Each line below should be quoted exactly, please.
(Records for the task Opens)
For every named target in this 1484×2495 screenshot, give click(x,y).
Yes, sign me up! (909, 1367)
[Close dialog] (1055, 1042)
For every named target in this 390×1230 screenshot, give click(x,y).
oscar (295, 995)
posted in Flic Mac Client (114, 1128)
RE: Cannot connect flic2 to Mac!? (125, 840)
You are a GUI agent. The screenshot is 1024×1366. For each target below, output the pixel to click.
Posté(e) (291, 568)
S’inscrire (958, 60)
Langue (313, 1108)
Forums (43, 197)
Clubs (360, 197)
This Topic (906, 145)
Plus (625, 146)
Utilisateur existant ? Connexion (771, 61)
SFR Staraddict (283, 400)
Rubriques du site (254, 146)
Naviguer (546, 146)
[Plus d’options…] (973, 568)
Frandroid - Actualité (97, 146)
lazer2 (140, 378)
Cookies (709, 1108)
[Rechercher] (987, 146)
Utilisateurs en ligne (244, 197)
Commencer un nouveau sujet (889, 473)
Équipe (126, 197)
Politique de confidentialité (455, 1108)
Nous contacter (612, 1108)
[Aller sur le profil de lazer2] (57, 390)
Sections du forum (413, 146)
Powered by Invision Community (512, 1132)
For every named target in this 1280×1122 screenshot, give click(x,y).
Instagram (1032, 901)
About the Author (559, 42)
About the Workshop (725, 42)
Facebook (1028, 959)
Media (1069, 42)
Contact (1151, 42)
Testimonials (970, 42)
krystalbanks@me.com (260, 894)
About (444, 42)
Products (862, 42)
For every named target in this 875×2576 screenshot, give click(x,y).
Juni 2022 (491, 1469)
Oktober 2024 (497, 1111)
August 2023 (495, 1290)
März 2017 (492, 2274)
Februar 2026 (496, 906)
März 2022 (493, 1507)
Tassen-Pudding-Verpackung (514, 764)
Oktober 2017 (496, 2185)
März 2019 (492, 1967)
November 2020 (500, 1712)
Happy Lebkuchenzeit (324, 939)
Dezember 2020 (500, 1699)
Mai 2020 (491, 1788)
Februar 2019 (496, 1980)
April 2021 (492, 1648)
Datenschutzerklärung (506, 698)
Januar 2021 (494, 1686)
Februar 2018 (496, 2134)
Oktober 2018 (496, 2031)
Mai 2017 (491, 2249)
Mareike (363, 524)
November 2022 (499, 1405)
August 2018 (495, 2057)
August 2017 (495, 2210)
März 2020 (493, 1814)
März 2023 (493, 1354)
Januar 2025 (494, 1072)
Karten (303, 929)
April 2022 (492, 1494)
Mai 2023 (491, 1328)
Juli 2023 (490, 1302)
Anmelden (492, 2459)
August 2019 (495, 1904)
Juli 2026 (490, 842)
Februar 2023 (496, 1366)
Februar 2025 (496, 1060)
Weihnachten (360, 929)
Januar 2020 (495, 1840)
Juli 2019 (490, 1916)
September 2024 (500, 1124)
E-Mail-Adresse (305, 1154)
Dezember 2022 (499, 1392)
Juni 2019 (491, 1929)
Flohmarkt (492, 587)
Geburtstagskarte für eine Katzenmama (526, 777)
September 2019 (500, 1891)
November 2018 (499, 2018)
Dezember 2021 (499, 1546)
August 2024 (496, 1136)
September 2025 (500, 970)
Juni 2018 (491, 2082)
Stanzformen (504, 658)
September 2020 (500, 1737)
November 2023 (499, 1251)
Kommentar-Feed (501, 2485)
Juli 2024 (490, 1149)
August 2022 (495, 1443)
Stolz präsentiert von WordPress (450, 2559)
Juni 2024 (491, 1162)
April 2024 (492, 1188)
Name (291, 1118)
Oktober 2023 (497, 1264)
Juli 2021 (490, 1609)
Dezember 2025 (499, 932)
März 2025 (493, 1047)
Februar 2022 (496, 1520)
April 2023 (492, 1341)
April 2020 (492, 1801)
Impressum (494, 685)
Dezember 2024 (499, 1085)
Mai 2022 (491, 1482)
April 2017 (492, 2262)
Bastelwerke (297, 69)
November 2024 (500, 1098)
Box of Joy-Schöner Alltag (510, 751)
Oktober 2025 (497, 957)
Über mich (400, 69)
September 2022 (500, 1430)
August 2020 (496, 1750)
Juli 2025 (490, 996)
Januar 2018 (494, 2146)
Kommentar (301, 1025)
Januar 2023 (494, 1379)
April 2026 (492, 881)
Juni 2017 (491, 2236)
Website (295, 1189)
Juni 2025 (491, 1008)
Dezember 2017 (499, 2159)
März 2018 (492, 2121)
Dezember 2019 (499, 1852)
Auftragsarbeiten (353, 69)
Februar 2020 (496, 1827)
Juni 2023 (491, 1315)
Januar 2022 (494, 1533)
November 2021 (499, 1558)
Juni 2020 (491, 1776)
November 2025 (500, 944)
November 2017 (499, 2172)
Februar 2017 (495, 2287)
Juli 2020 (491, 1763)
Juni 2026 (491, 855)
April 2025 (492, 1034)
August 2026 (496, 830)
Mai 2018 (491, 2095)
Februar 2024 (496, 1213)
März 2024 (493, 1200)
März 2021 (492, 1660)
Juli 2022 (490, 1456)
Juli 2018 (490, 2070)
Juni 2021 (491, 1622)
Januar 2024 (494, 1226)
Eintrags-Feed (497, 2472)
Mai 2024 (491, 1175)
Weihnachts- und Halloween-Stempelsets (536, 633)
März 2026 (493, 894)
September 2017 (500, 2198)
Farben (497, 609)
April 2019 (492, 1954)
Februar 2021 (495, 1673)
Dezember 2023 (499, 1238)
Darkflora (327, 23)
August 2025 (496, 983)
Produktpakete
(Records for the task Closes)
» Exercise result
For every named target in this 1484×2495 screenshot, give click(x,y).
Yes, sign me up! (909, 1367)
[Close dialog] (1055, 1042)
For every named target in this 390×1230 screenshot, give click(x,y).
oscar (295, 995)
posted in Flic Mac Client (114, 1128)
RE: Cannot connect flic2 to Mac!? (125, 840)
You are a GUI agent. The screenshot is 1024×1366. For each target below, output the pixel to click.
Posté(e) (291, 568)
S’inscrire (958, 60)
Langue (313, 1108)
Forums (43, 197)
Clubs (360, 197)
This Topic (906, 145)
Plus (625, 146)
Utilisateur existant ? Connexion (771, 61)
SFR Staraddict (283, 400)
Rubriques du site (254, 146)
Naviguer (546, 146)
[Plus d’options…] (973, 568)
Frandroid - Actualité (97, 146)
lazer2 (140, 378)
Cookies (709, 1108)
[Rechercher] (987, 146)
Utilisateurs en ligne (244, 197)
Commencer un nouveau sujet (889, 473)
Équipe (126, 197)
Politique de confidentialité (455, 1108)
Nous contacter (612, 1108)
[Aller sur le profil de lazer2] (57, 390)
Sections du forum (413, 146)
Powered by Invision Community (512, 1132)
For every named target in this 1280×1122 screenshot, give click(x,y).
Instagram (1032, 901)
About the Author (559, 42)
About the Workshop (725, 42)
Facebook (1028, 959)
Media (1069, 42)
Contact (1151, 42)
Testimonials (970, 42)
krystalbanks@me.com (260, 894)
About (444, 42)
Products (862, 42)
For every named target in this 875×2576 screenshot, give click(x,y).
Juni 2022 (491, 1469)
Oktober 2024 (497, 1111)
August 2023 (495, 1290)
März 2017 (492, 2274)
Februar 2026 (496, 906)
März 2022 (493, 1507)
Tassen-Pudding-Verpackung (514, 764)
Oktober 2017 (496, 2185)
März 2019 (492, 1967)
November 2020 (500, 1712)
Happy Lebkuchenzeit (324, 939)
Dezember 2020 (500, 1699)
Mai 2020 (491, 1788)
Februar 2019 (496, 1980)
April 2021 (492, 1648)
Datenschutzerklärung (506, 698)
Januar 2021 (494, 1686)
Februar 2018 (496, 2134)
Oktober 2018 (496, 2031)
Mai 2017 (491, 2249)
Mareike (363, 524)
November 2022 (499, 1405)
August 2018 (495, 2057)
August 2017 (495, 2210)
März 2020 (493, 1814)
März 2023 (493, 1354)
Januar 2025 (494, 1072)
Karten (303, 929)
April 2022 (492, 1494)
Mai 2023 (491, 1328)
Juli 2023 (490, 1302)
Anmelden (492, 2459)
August 2019 (495, 1904)
Juli 2026 (490, 842)
Februar 2023 (496, 1366)
Februar 2025 (496, 1060)
Weihnachten (360, 929)
Januar 2020 (495, 1840)
Juli 2019 (490, 1916)
September 2024 (500, 1124)
E-Mail-Adresse (305, 1154)
Dezember 2022 (499, 1392)
Juni 2019 (491, 1929)
Flohmarkt (492, 587)
Geburtstagskarte für eine Katzenmama (526, 777)
September 2019 (500, 1891)
November 2018 (499, 2018)
Dezember 2021 (499, 1546)
August 2024 (496, 1136)
September 2025 (500, 970)
Juni 2018 (491, 2082)
Stanzformen (504, 658)
September 2020 (500, 1737)
November 2023 (499, 1251)
Kommentar-Feed (501, 2485)
Juli 2024 (490, 1149)
August 2022 (495, 1443)
Stolz präsentiert von WordPress (450, 2559)
Juni 2024 (491, 1162)
April 2024 (492, 1188)
Name (291, 1118)
Oktober 2023 (497, 1264)
Juli 2021 (490, 1609)
Dezember 2025 (499, 932)
März 2025 (493, 1047)
Februar 2022 (496, 1520)
April 2023 (492, 1341)
April 2020 (492, 1801)
Impressum (494, 685)
Dezember 2024 (499, 1085)
Mai 2022 (491, 1482)
April 2017 (492, 2262)
Bastelwerke (297, 69)
November 2024 (500, 1098)
Box of Joy-Schöner Alltag (510, 751)
Oktober 2025 (497, 957)
Über mich (400, 69)
September 2022 (500, 1430)
August 2020 (496, 1750)
Juli 2025 (490, 996)
Januar 2018 (494, 2146)
Kommentar (301, 1025)
Januar 2023 (494, 1379)
April 2026 (492, 881)
Juni 2017 (491, 2236)
Website (295, 1189)
Juni 2025 (491, 1008)
Dezember 2017 (499, 2159)
März 2018 (492, 2121)
Dezember 2019 (499, 1852)
Auftragsarbeiten (353, 69)
Februar 2020 (496, 1827)
Juni 2023 (491, 1315)
Januar 2022 (494, 1533)
November 2021 (499, 1558)
Juni 2020 (491, 1776)
November 2025 (500, 944)
November 2017 (499, 2172)
Februar 2017 (495, 2287)
Juli 2020 (491, 1763)
Juni 2026 (491, 855)
April 2025 (492, 1034)
August 2026 (496, 830)
Mai 2018 (491, 2095)
Februar 2024 (496, 1213)
März 2024 (493, 1200)
März 2021 (492, 1660)
Juli 2022 (490, 1456)
Juli 2018 (490, 2070)
Juni 2021 (491, 1622)
Januar 2024 (494, 1226)
Eintrags-Feed (497, 2472)
Mai 2024 (491, 1175)
Weihnachts- und Halloween-Stempelsets (536, 633)
März 2026 (493, 894)
September 2017 (500, 2198)
Farben (497, 609)
April 2019 (492, 1954)
Februar 2021 (495, 1673)
Dezember 2023 (499, 1238)
Darkflora (327, 23)
August 2025 (496, 983)
Produktpakete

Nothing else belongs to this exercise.